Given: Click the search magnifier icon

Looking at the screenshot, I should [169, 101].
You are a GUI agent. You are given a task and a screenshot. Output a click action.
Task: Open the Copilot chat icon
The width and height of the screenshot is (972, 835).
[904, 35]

TASK REQUIREMENTS
The answer should contain nothing except the lines from the one with "You are a GUI" to the end of the material above, each given again exactly.

ANSWER FOR THIS EXERCISE
You are a GUI agent. You are given a task and a screenshot. Output a click action.
Task: Open the Copilot chat icon
The width and height of the screenshot is (972, 835).
[904, 35]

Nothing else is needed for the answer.